Hoje, anos depois, assistir a críticos especialistas em streamings classificando das “Das tripas coração” entre filmes pornográficos, depreciando o cinema nacional, é lamentável. Sim, o sexo é tematizado no filme, mas não se trata somente de corpos transando, pois toda sexualidade aparece vinculada à educação burguesa e seus fracassos morais. Ver apenas sexo em “Das tripas coração” revela pelo menos duas mazelas: (1) incompreensão do filme; (2) puritanismo imperialista projetado em nossa cultura com vistas a animalizar nosso comportamento sexual.

No filme, um superintendente tem a missão de fechar um colégio de moças, cuja contabilidade, apresentando graves problemas, levou à inviabilidade da instituição. Na sala de espera, enquanto aguarda pelas professoras e diretoras do lugar, ele pega no sono, sonha e seu sonho é o desenvolvimento da trama. A partir de então, o filme toma forma de delírio, resumi-lo apresenta as mesmas dificuldades de resumir músicas instrumentais, para conhecê-las, deve-se ouvi-las, dando-se o mesmo com “Das tripas coração”. Em linhas bastante gerais, no filme são tematizados os excessos e carências sexuais das personagens, das faxineiras às diretoras, sem se esquecer das professoras e alunas, incluindo professores – em seu sonho, o superintendente é um dos professores –, o médico, o zelador e os religiosos, pois trata-se de um colégio católico.
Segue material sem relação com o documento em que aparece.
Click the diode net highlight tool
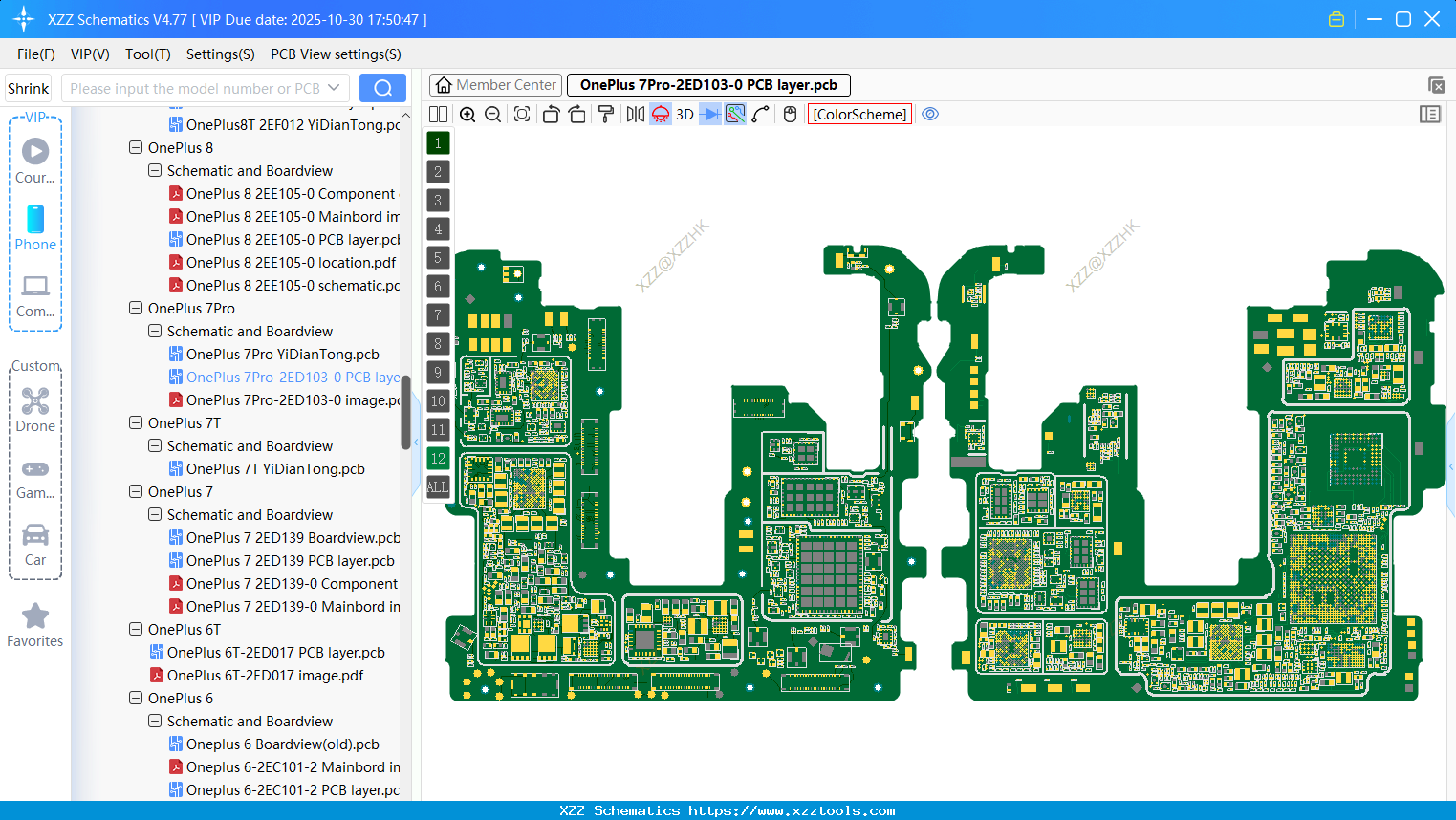The height and width of the screenshot is (820, 1456). (x=711, y=114)
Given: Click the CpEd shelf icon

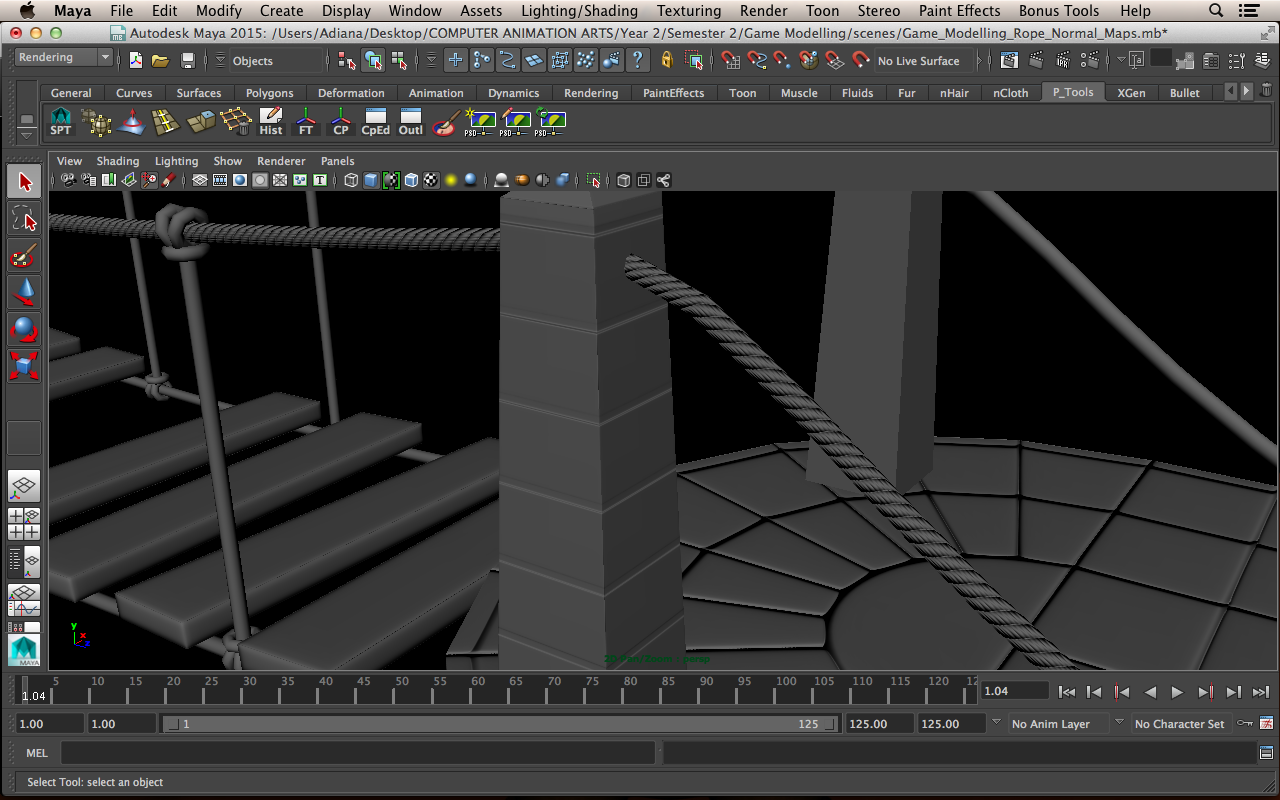Looking at the screenshot, I should click(375, 122).
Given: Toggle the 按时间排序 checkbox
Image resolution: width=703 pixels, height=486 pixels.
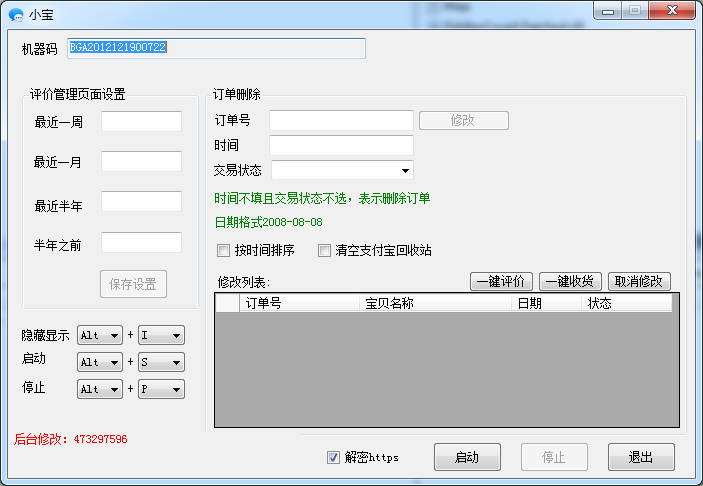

Na história do trabalho feminino, boa parte dos serviços domésticos das mulheres foram assumidos pela indústria, tais quais a fabricação de velas e a tecelagem, tornando sua contribuição na economia cada vez mais pífia e causando, pelo menos, duas mazelas: (1) a desvalorização da mão de obra da mulher operária; (2) a ociosidade da mulher burguesa. Ora, no filme expressam-se ambas as mazelas: (1) as faxineiras são exploradas; (2) as alunas, filhas da burguesia, são educadas para serem futuras esposas desocupadas, fazendo com que, nesse sistema educacional, professoras e diretoras sejam tão inúteis quanto as estudantes.

Em outro filme de outros tempos, 1916, e outros lugares, EUA, D. W. Griffith, em um dos quatro episódios de “Intolerância”, mostra industriais interferindo no lazer dos operários quando promovem leis fechando bares e proibindo bebidas alcoólicas para, justamente, evitar desperdícios da energia destinada exclusivamente para a força de trabalho explorada nas fábricas. Entre tais diversões, evidentemente, estão os prazeres sexuais, os quais também devem ser reprimidos por meio de discursos puritanos. Em “Das tripas coração”, tanto a energia roubada das faxineiras quanto os excessos de energia mal aproveitados das professoras e alunas são desviados para o sexo, gerando não as ditas perversões sexuais, mas a perversão da própria energia sexual em atos escatológicos.

Apenas para citar um exemplo disso, nas cenas finais, surge um professor fazendo pós-graduação na USP, citando as teorias de Fernando Henrique Cardoso, então sociólogo… esse professor termina se engraçando com uma faxineira e, em meio às tentativas frustradas de fazerem sexo, ele a xinga de doméstica, mucama etc. buscando a excitação que não se resolve para, por fim, perguntar para outra faxineira, quem observara a cena, se ela já leu Engels.

Infelizmente, quando escutei uma crítica do filme no Youtube, o comentarista teve a infelicidade, para não dizer a estupidez, de classificar o filme de Ana Carolina entre filmes pornográficos da época, colocando-o entre “O homem de Itu”, uma comédia sobre um bobalhão de pinto grande, afinal, segundo piadas daqueles tempos, tudo em Itu, cidade do interior do Estado de São Paulo, era descomunalmente grande. Esse youtuber, segundo ele mesmo, é um especialista em cinema; seus vídeos são análises superficiais do lixo imperialista espalhado na Netflix… seus critérios visavam unicamente desprezar o cinema do próprio país, baseando-se no mesmo puritanismo utilizado para reprimir as personagens do filme de Ana Carolina.

O filme “Das tripas coração” está por completo no Youtube, apesar da imagem levemente embaçada em algumas cenas, vale a pena conferir esta obra de Ana Carolina e do cinema brasileiro. Por fim, desejo aos companheiros boa sessão de cinema.

 

* As opiniões dos articulistas não expressam, necessariamente, as deste Diário.